Sur La première, ce matin de septembre, quelques commentateurs glosent sur le chômage en Wallonie, et s’étonnent que malgré les nombreux métiers en pénurie, malgré les 40.000 offres d’emploi, il y ait encore « 200.000 » chômeurs dans la Région.(1)  Et de gloser sur le supposé laxisme du FOREM, sur l’opportunité d’obliger les chômeurs à se former aux métiers en pénurie et à accepter les offres, sous peine de suspension de leurs allocations.

Ces commentateurs ne s’interrogent pas sur la raison pour laquelle eux préfèrent venir palabrer façon « café du commerce » à la radio, plutôt que débiter des poutrelles métalliques (l’un des métiers en pénurie). Il ne serait pas absurde de penser que le commun des travailleurs a la même préférence pour les métiers valorisants et confortables. La plupart des jeunes préfèrent devenir journalistes, artistes, architectes, chercheurs, ingénieurs de gestion … plutôt que laborantin, tôlier ou ouvrier de voirie.

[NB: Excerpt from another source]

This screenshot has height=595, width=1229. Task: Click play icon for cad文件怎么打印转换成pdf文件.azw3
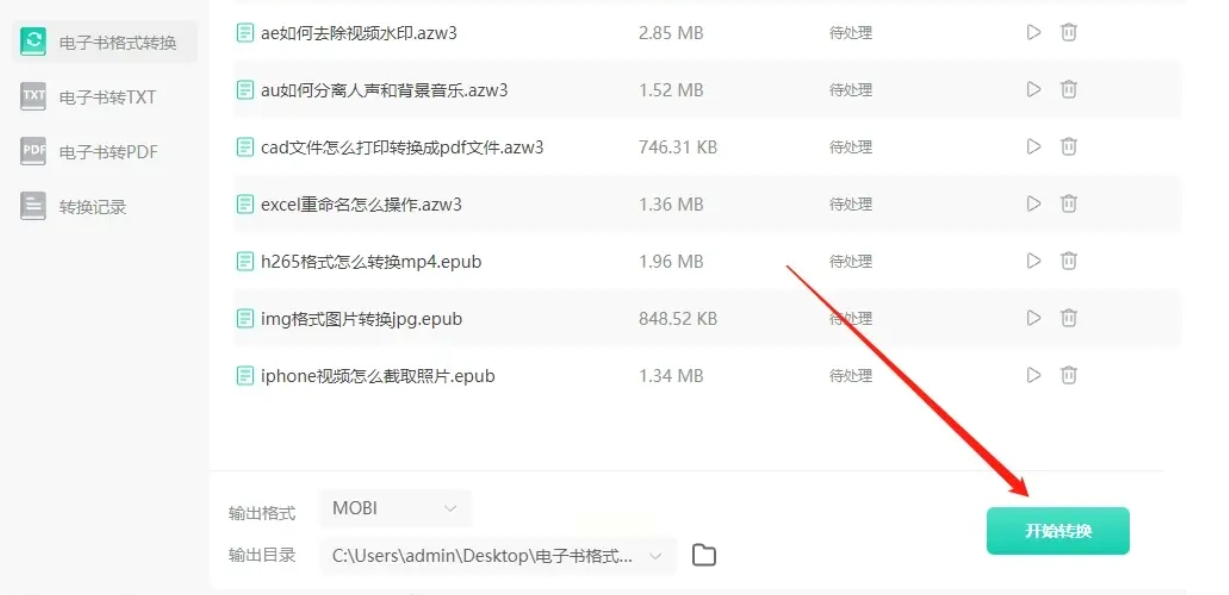tap(1034, 147)
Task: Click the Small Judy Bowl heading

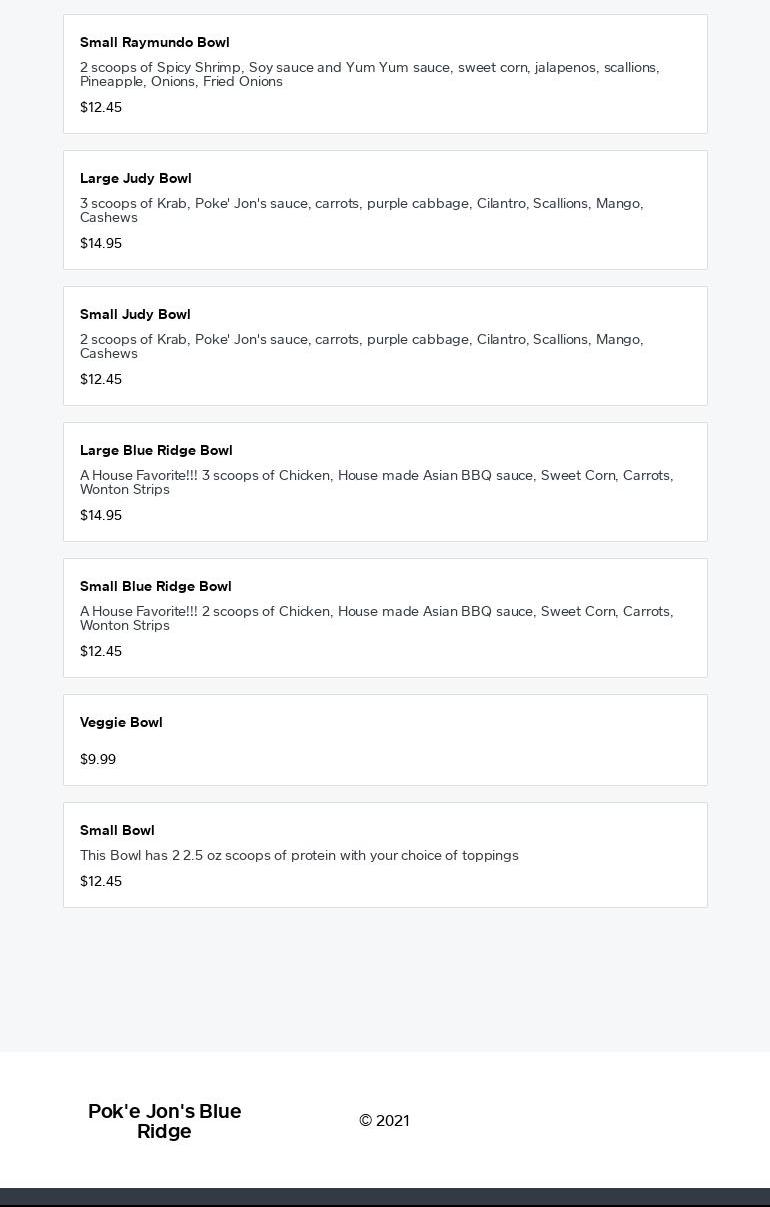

Des métiers sans réel avenir

Ensuite, pourquoi se lancer dans une formation de boucher, mécanicien automobile ou camionneur, alors que toute personne un peu sensée sait pertinemment qu’à cause de la transition énergétique et de la protection de notre environnement, il faudra réduire drastiquement notre consommation de viande, la voiture ainsi que le transport de marchandises (surtout routier ou aérien) ?
Veut-on obliger nos jeunes devenus souvent végétariens et sans permis de conduire, à débiter des carcasses ou conduire des semi-remorques … pour perpétuer notre monde finissant ?
Certains des métiers en pénurie devraient surtout le rester ! Il est grand temps de faire le tri, de définir les secteurs où une décroissance est souhaitable, et ceux où les efforts doivent être concentrés.

Les conditions de travail

Parlons des conditions de travail proposées. J’étais hier à une assemblée du personnel Delhaize, faisant le point de la situation et décidant des suites de leur mouvement. Plusieurs bouchers (métier en pénurie) s’inquiètent : ils étaient bouchers dans des magasins Delhaize intégrés ; or les franchisés qui reprennent petit à petit ces magasins expriment l’intention de … sous-traiter leur rayon boucherie. Ces travailleurs qui déjà s’insurgent contre leur transfert forcé (de Delhaize au franchisé), entendent maintenant parler d’un possible « double transfert » (puisqu’ils pourraient être ensuite transférés du franchisé au sous-traitant de boucherie). Sachant que chaque étape de sous-traitance vise à « gagner de l’argent » (pour l’entreprise), essentiellement sur le dos du travailleur, qui voit s’effilocher un peu plus ses conditions de travail.
Le lien est évident. Au lieu de considérer une part du chômage comme une forme de grève, légitime et rationnelle, de travailleurs qui refusent de s’engager dans un emploi dénué de sens, au futur incertain, aux conditions de travail misérables et ingrates (travail de nuit et de week-end, éloignement de la famille, …), les « gloseurs », pourtant supposés perspicaces (sinon pourquoi les laisserait-on bavasser des heures dans les média), se vautrent dans des considérations nauséabondes, suggérant (à mots couverts, on est quand même sur La Première, pas sur CNews), que les chômeurs seraient des « fainéants », que le Forem serait « laxiste », et qu’il leur faudrait à tous un bon coup de pied dans le derrière.

Discrimination et mépris

Dînant avec des bourgeois maugréant sur les chômeurs fainéants, je leur demande si, en tant que chefs d’entreprise, ils engageraient volontiers un chômeur de longue durée. Froid à travers la tablée. Qui voudrait d’un travailleur peu formé, mou sans doute, déjà âgé peut-être. Mais alors, si personne ne veut les engager, pourquoi s’étonner qu’ils restent chômeurs ? Et si, par populisme, il était décidé de leur couper leur allocation de chômage, que feraient-ils ? Du brigandage ? Les rangs des chômeurs sont pleins des victimes des discriminations multiples qu’on continue à tolérer (le tout étant de ne pas le dire ; le faire n’est pas un problème). N’est-il finalement pas heureux que ceux dont personne ne veut se contentent d’une misérable allocation de chômage, sans faire plus de vagues au lieu, par exemple, d’exiger avec force leur juste place dans notre société ?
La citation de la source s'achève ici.